LISTED RECORDS:
----------------
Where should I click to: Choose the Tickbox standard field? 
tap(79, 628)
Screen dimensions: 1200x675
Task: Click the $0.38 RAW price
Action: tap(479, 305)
----------------
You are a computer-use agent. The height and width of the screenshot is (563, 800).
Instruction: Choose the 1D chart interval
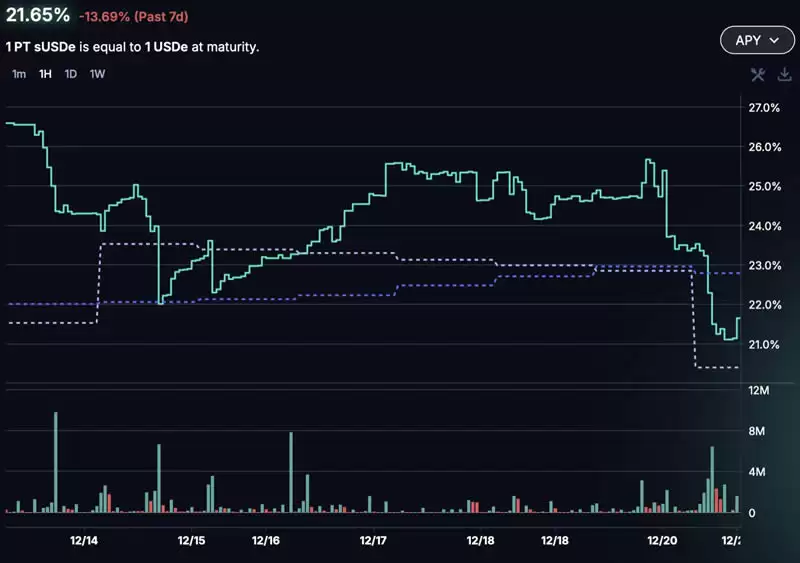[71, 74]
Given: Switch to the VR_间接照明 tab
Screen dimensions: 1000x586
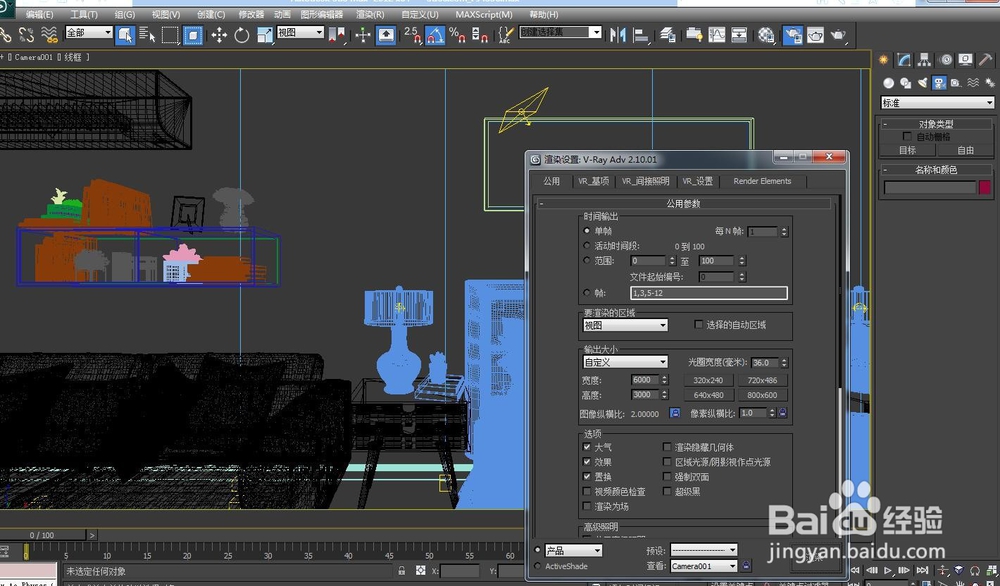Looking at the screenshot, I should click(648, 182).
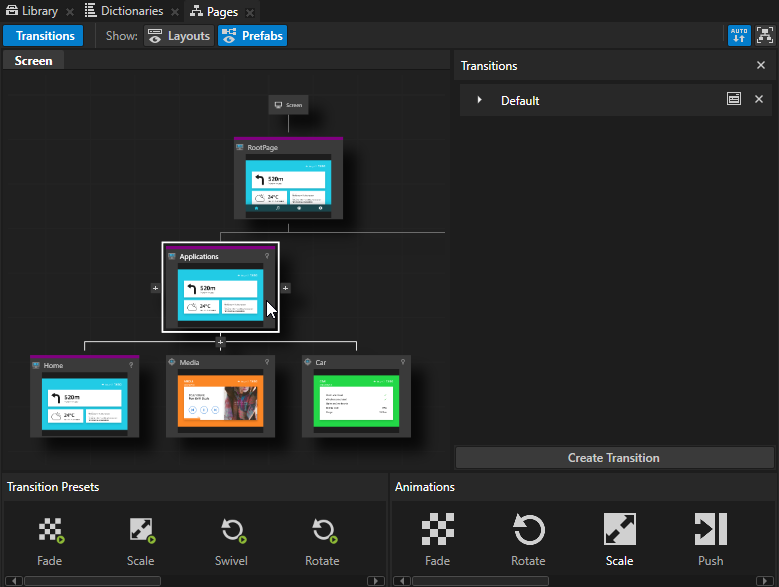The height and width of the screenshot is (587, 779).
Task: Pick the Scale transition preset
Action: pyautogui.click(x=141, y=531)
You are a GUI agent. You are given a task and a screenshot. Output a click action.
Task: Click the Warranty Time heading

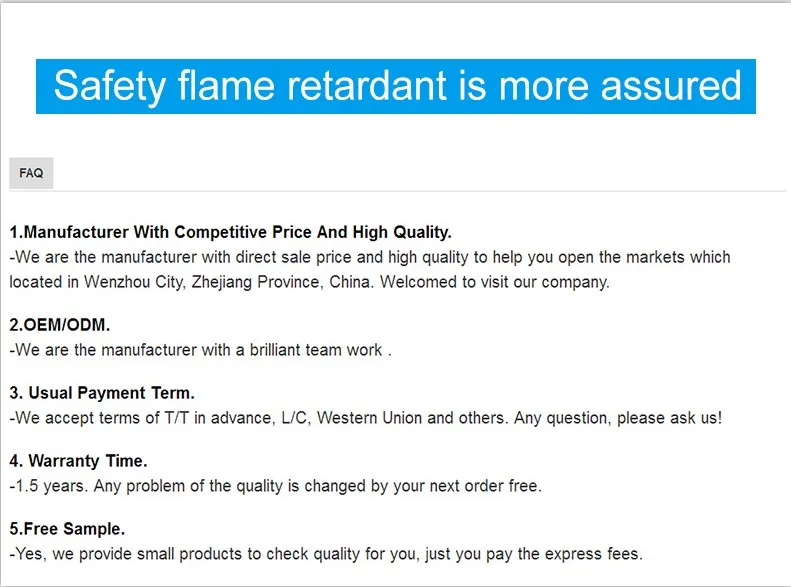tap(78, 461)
----------------
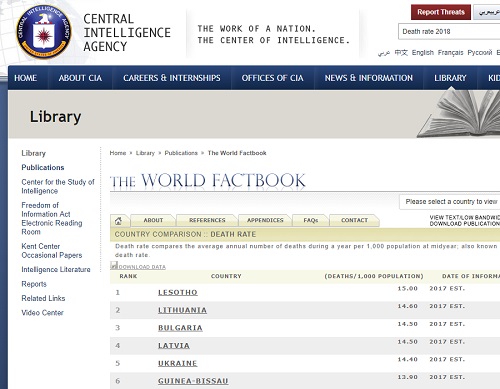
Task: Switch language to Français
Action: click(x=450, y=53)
----------------
WORK TO BE COMPLETED:
The lines to return are those in the entries above that include "agent".

THE COMPLETED TASK:
You are a computer-use agent. The height and width of the screenshot is (563, 800).
You are a GUI agent. You are given a task and a screenshot. Output a click action.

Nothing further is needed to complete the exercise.